In September last year, the retail margin increased from 91.8 cents a litre to 95.3 cents a litre, meaning that the retail margin has increased by 13.3% over the space of a year.
Minister of Energy Ben Martins approved an increase of 4.9c a litre on the retail margin on all grades of petrol "to accommodate the salary increase for the forecourt attendants", a statement issued by the department said.
The increase "will be ring-fenced to pay the wages", it said.
This follows the settlement of wage price increases in the fuel and motor retail sectors between the National Union of Metalworkers (Numsa), the Retail Motor Industry and the Fuel Retailers Association, bringing an end to a three-week long strike.
On September 27, Numsa signed off on a wage deal securing an 11.6% wage increase for forecourt attendants this year, and a 9% increase for the next two consecutive years.
Work stoppages at the behest of the same union in the automotive components sector continues into its fourth week, with work at all seven major car manufacturing plants having ground to a halt as a result.
The wage increase for fuel retailers translates into about R2 an hour more for petrol attendants, who will now be earning R19.15 a hour, according to the Motor Industry Bargaining Council.
Mike Schussler, an economist at economists.co.za, said such an increase takes place almost annually during the wage negotiation period.
Main driving factors
"The oil price and the rand exchange rate will always be the main driving factors in the fuel price," he said.
"Three or four times a year there are increases in local margins. And then once a year, around this time, there will be an increase in the retail price due to wage negotiations."
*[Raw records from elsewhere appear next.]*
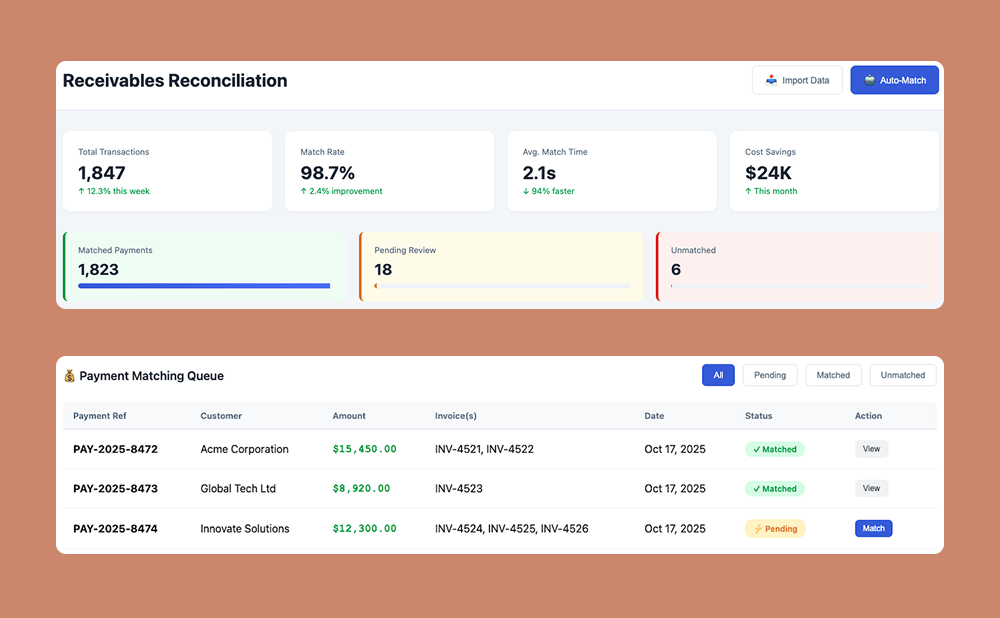Select the All filter tab
This screenshot has width=1000, height=618.
pos(718,375)
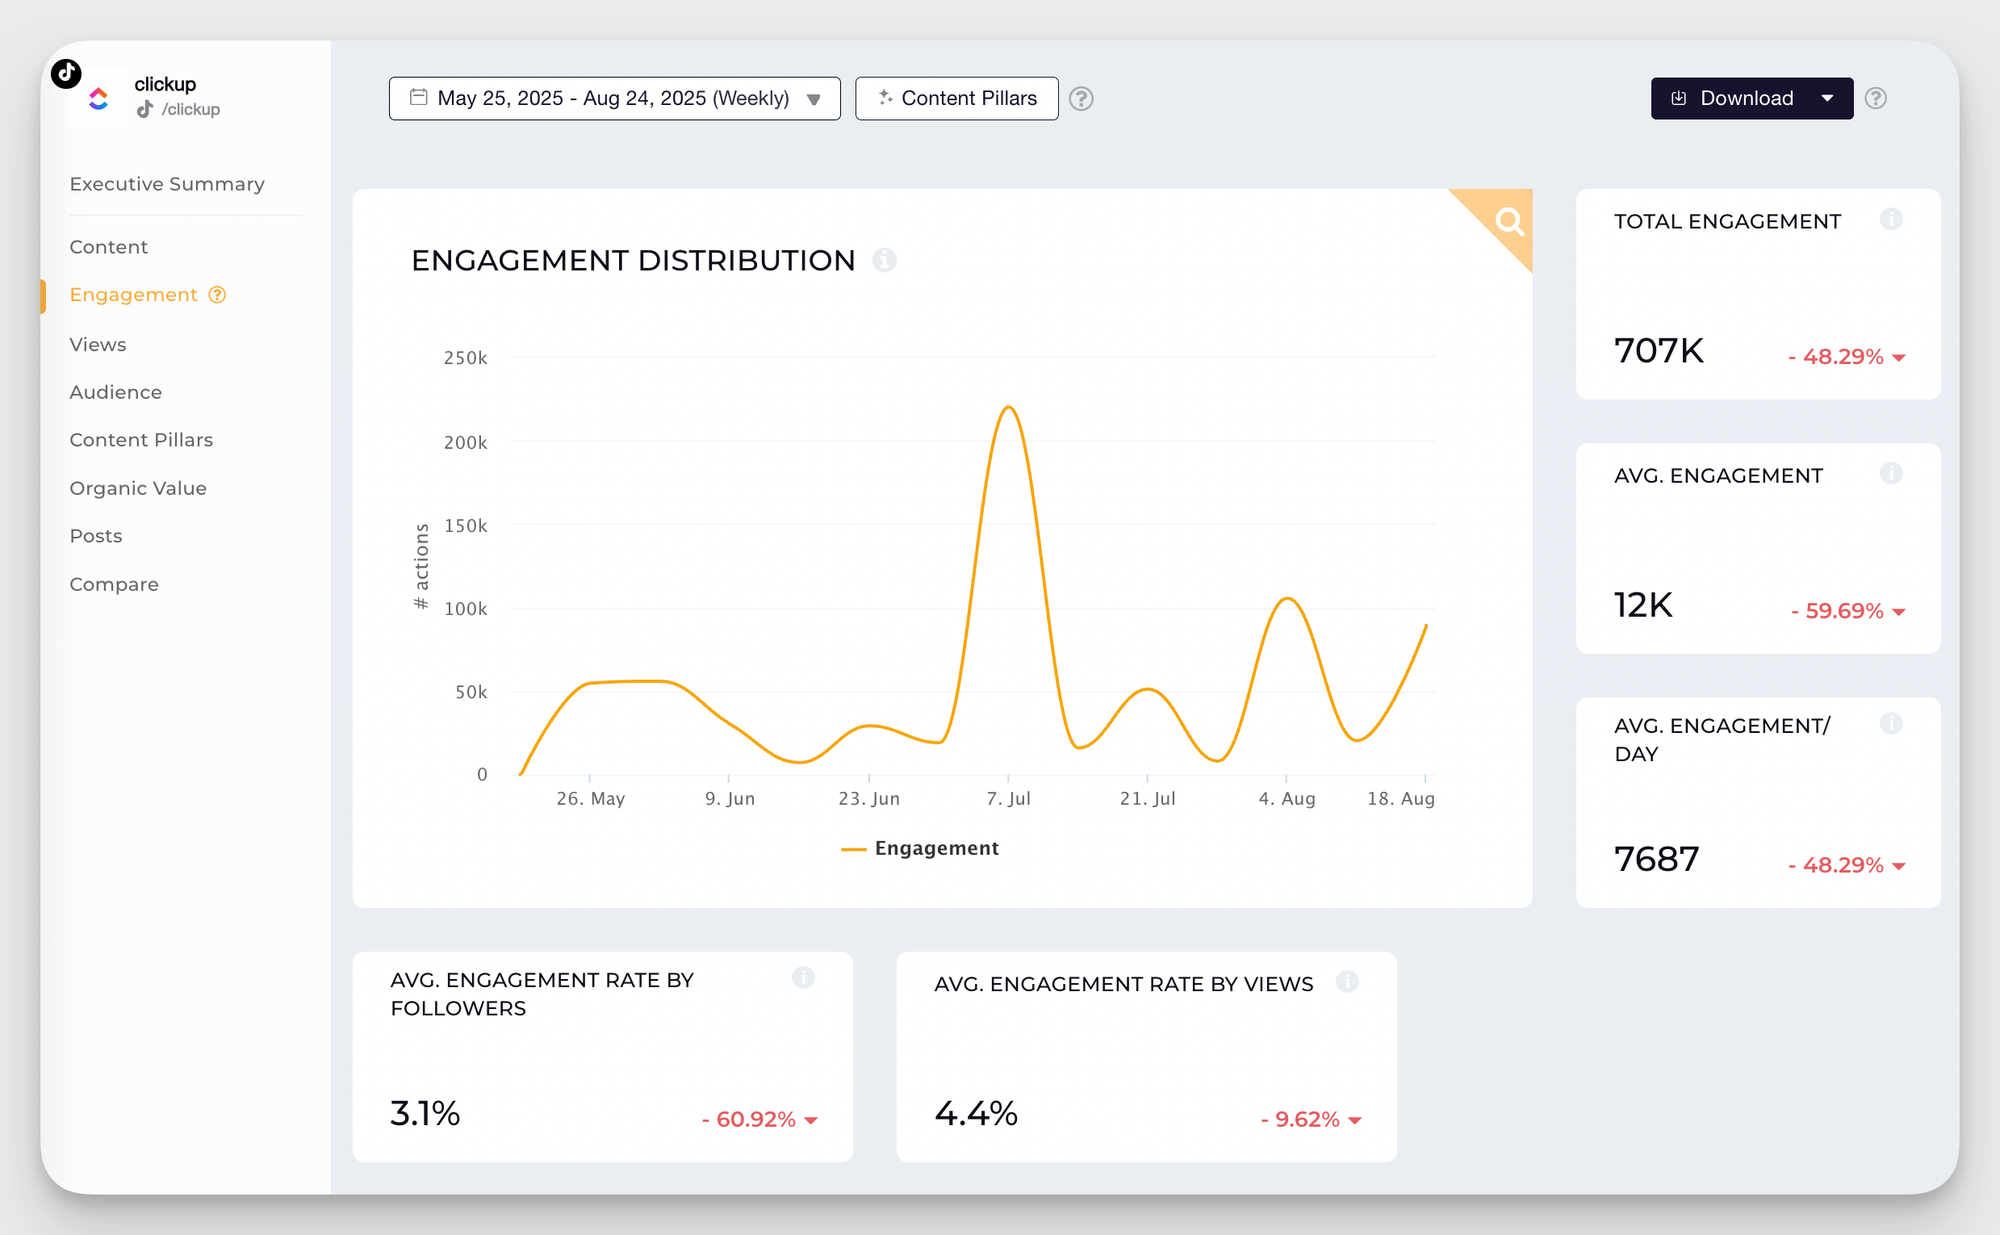This screenshot has height=1235, width=2000.
Task: Switch to the Audience section
Action: pos(115,392)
This year's increase is indicative of a trend, said Schussler. Along with overall higher petrol prices, the slice of the pie taken by fuel retailers is becoming larger.
"There's no doubt about it; the internal prices of things have been going up over time as well," he said.
"We have higher internal prices, not just higher petrol prices."
The adjustment means that the fuel price decrease is lower than expected.
"The [general expectation] was that it would decrease by at least 23 cents," said Merina Willemse, an economist at Efficient Group.
However, it is not unusual for petrol price decreases to be lower than expected, she said.
Nevertheless, there is hope in sight for the consumer, said Schussler.
The muted price decrease means there is space for another decrease.
"It gives us a good chance to have another decrease [near year-end]," he said.